··· SOURCE RECORDS

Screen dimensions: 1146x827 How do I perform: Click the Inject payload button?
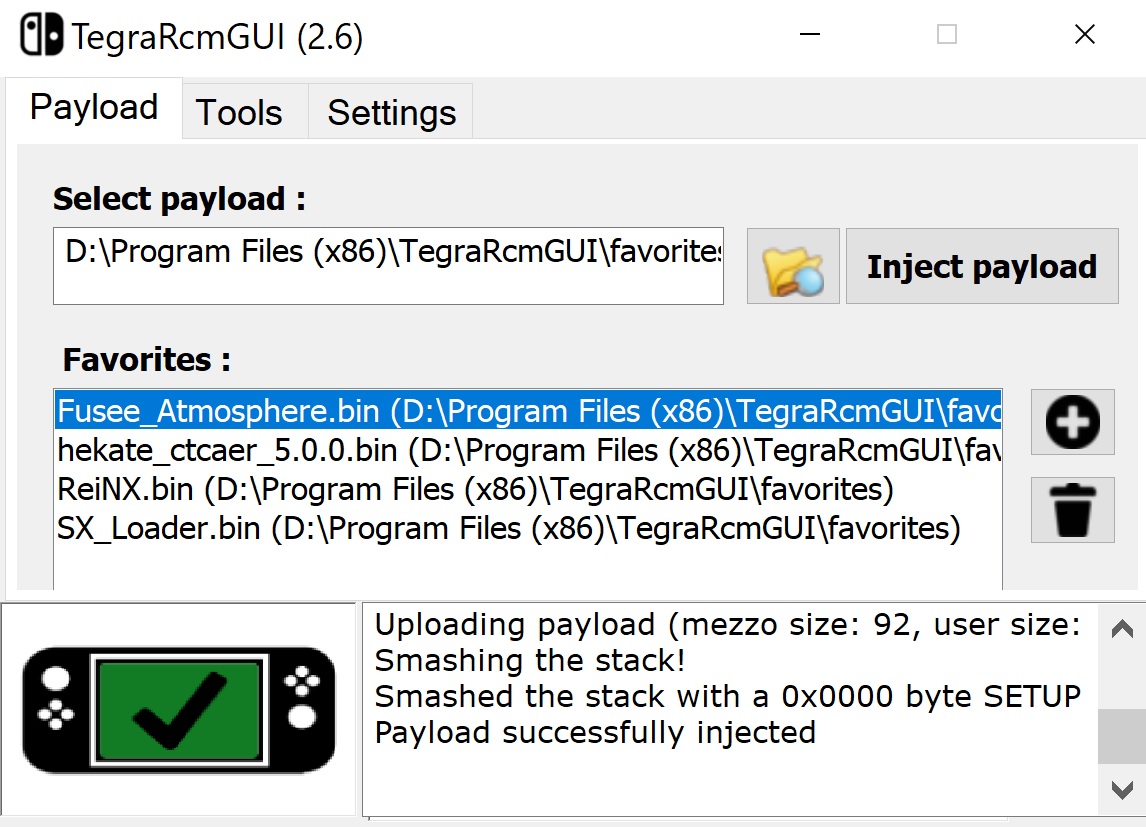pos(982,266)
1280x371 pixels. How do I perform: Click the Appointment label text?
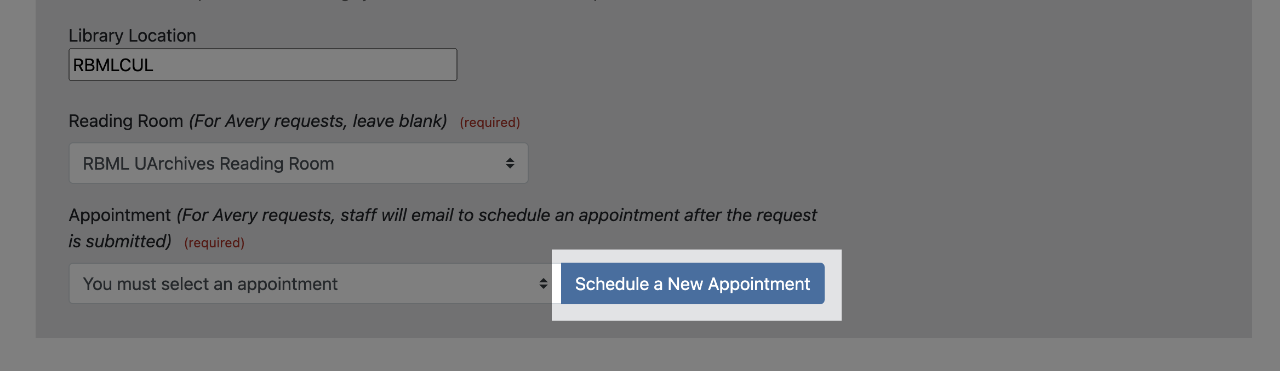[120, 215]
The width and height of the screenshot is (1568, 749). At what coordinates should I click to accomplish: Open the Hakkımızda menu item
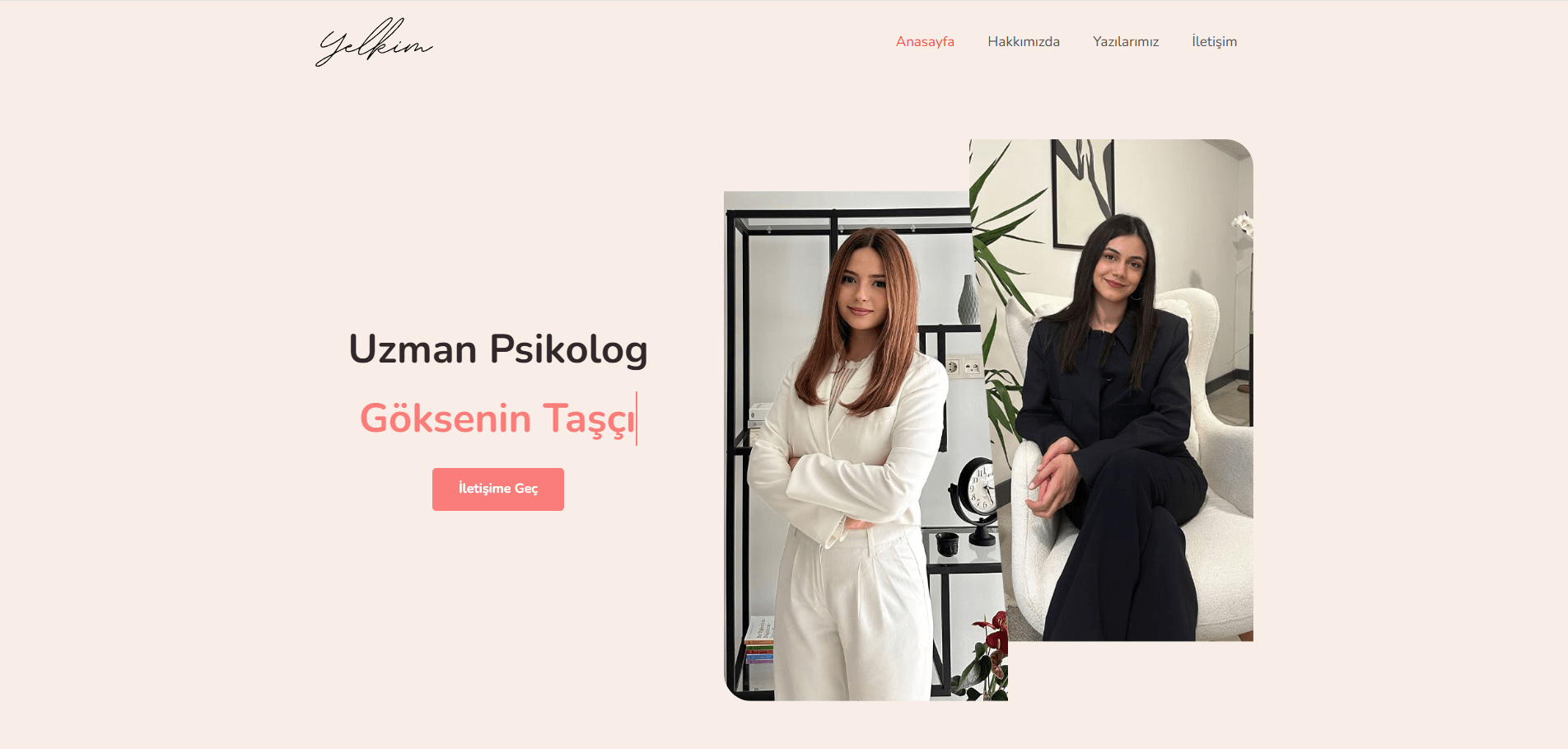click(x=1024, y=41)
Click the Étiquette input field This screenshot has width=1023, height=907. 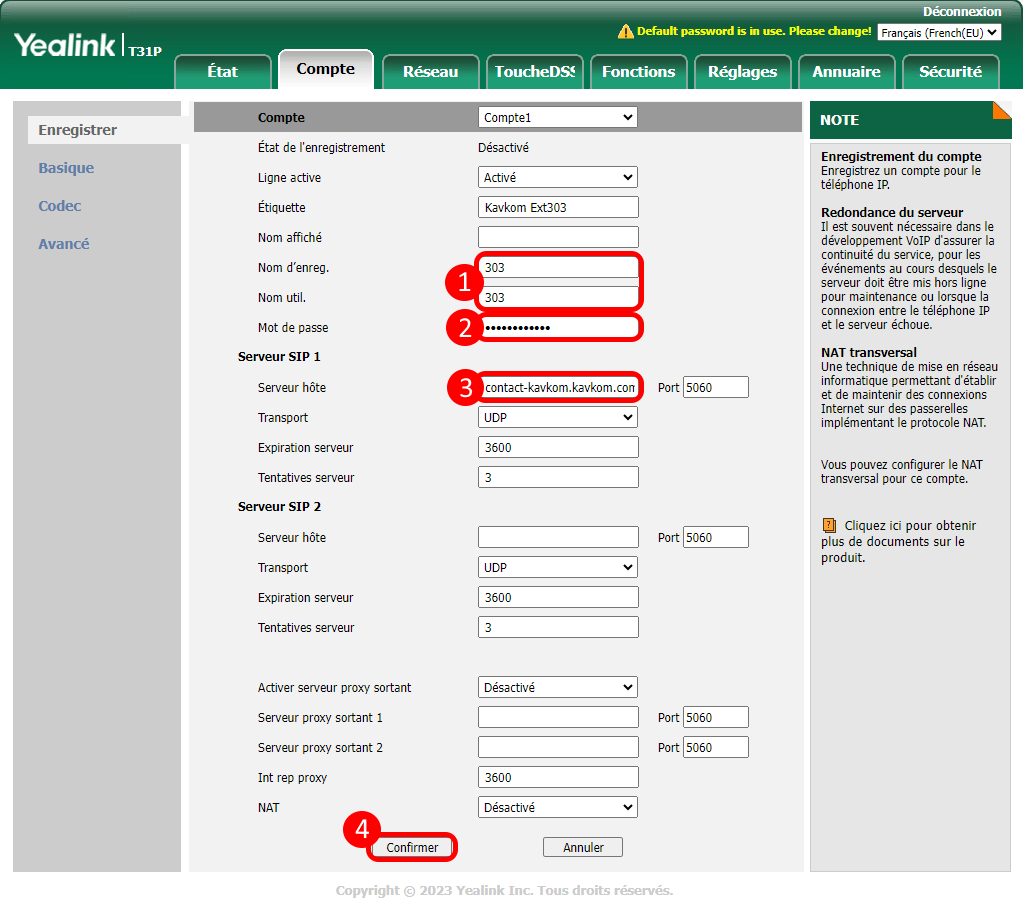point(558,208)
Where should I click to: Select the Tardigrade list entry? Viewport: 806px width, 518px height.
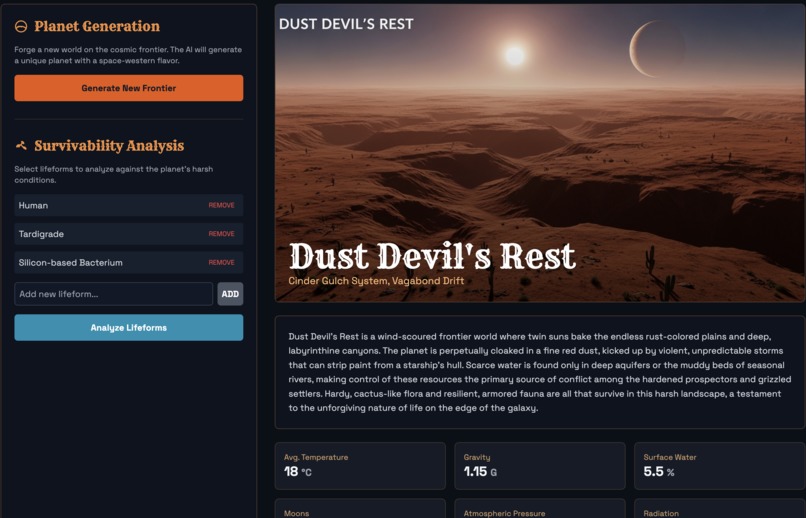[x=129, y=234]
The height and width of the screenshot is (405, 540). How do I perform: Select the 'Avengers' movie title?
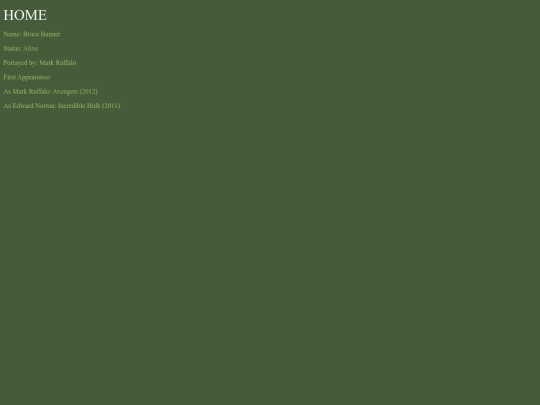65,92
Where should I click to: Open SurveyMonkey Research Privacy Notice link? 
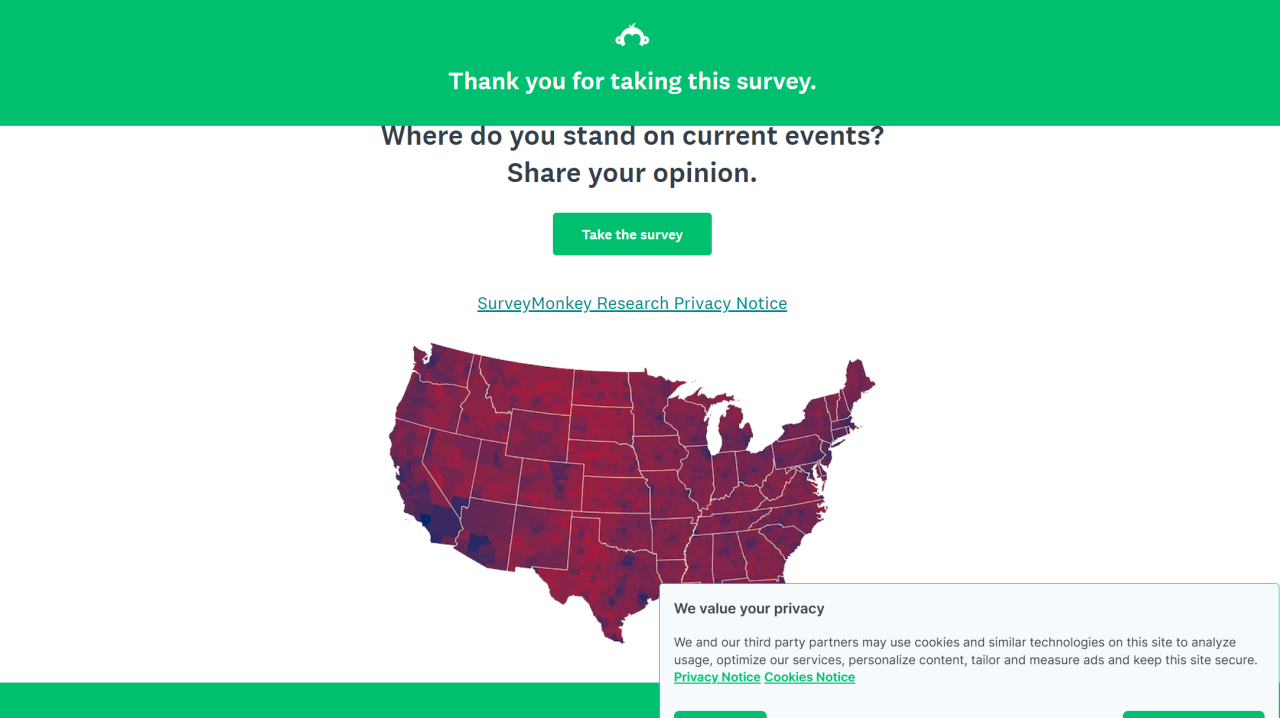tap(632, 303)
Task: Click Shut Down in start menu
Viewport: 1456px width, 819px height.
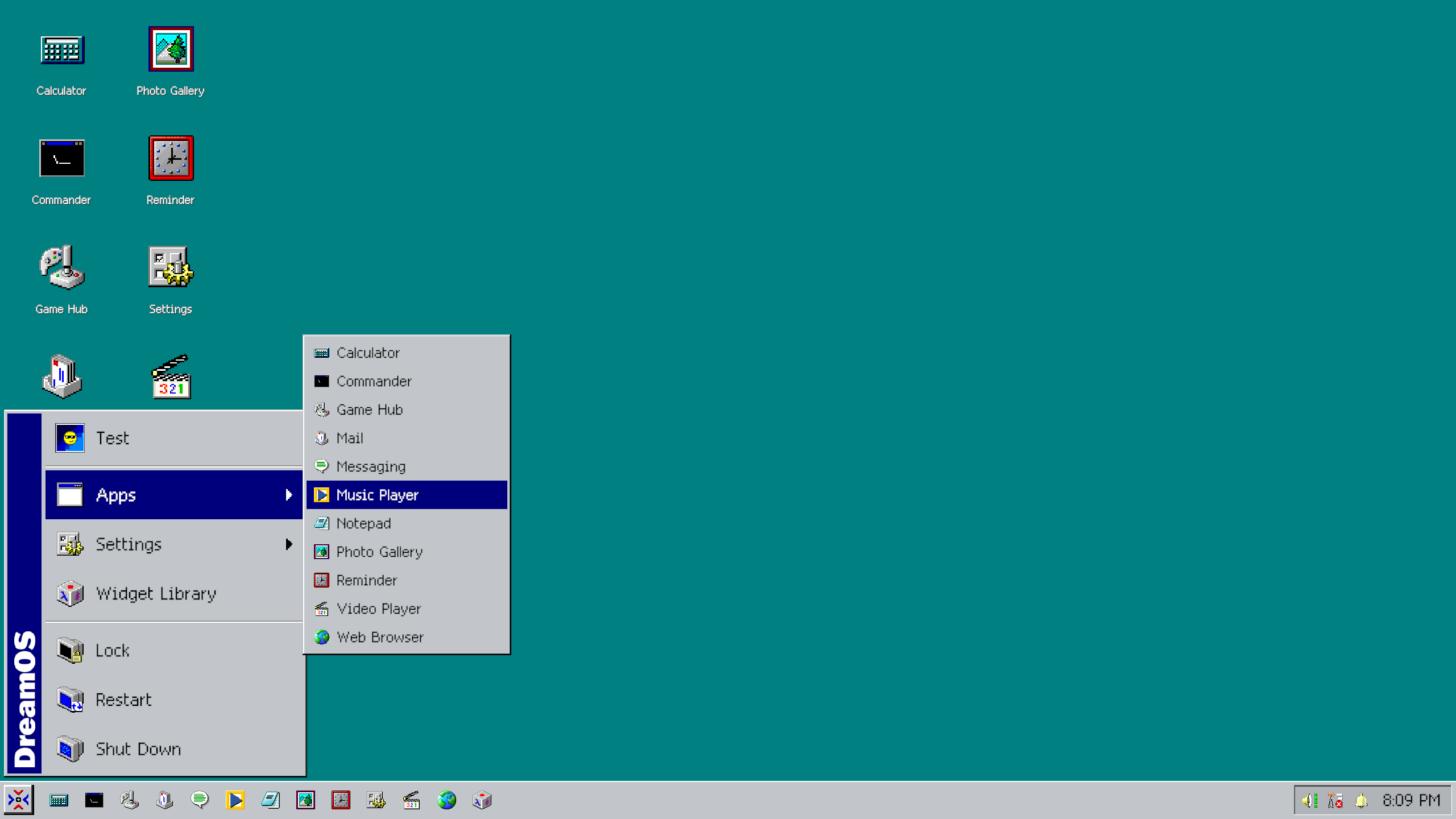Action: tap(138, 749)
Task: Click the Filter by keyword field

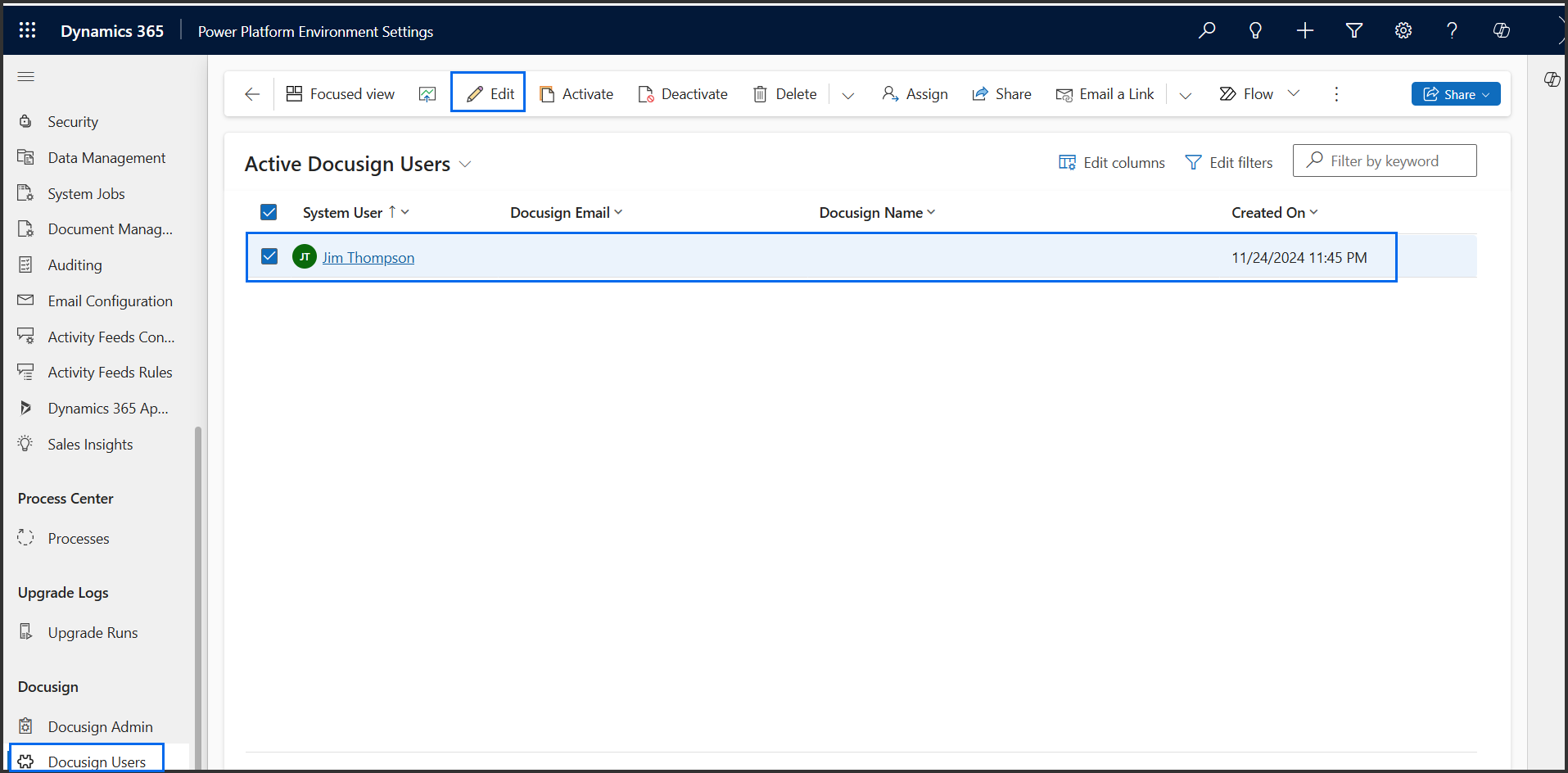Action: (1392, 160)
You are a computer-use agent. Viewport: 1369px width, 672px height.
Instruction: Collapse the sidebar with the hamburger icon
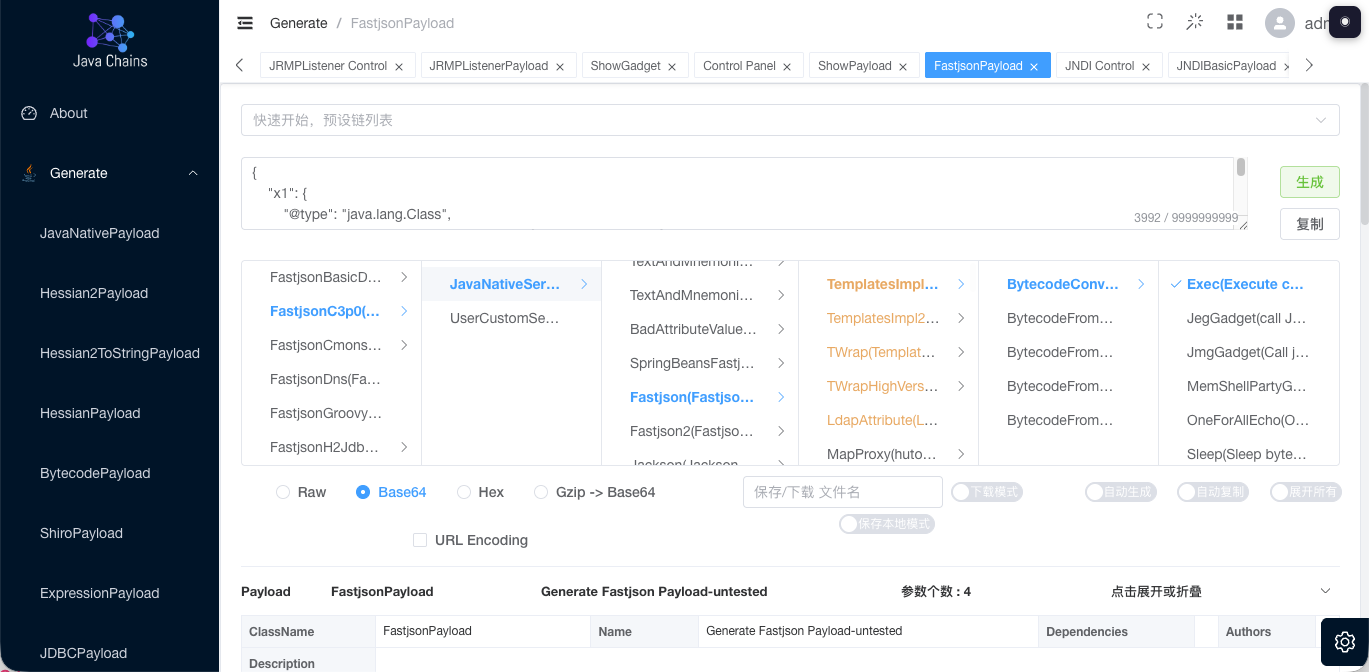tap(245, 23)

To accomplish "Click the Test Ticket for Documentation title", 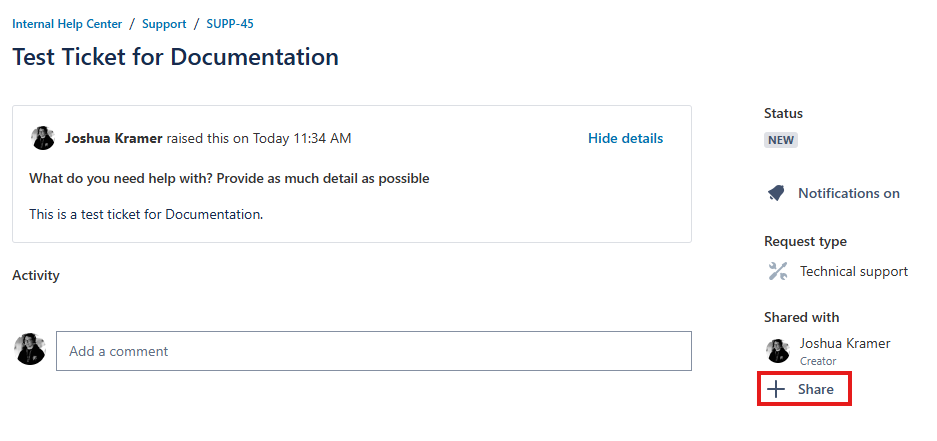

······

YOUR INSTRUCTIONS
Copy word for word the part of the material that opens with the line containing "You are a computer-use" and runs through the end of the material, and leave the pictures out of your copy.

RESPONSE BELOW
You are a computer-use agent. Viewport: 1369px width, 672px height.
Instruction: Collapse the sidebar with the hamburger icon
tap(245, 23)

To accomplish "Click the Test Ticket for Documentation title", 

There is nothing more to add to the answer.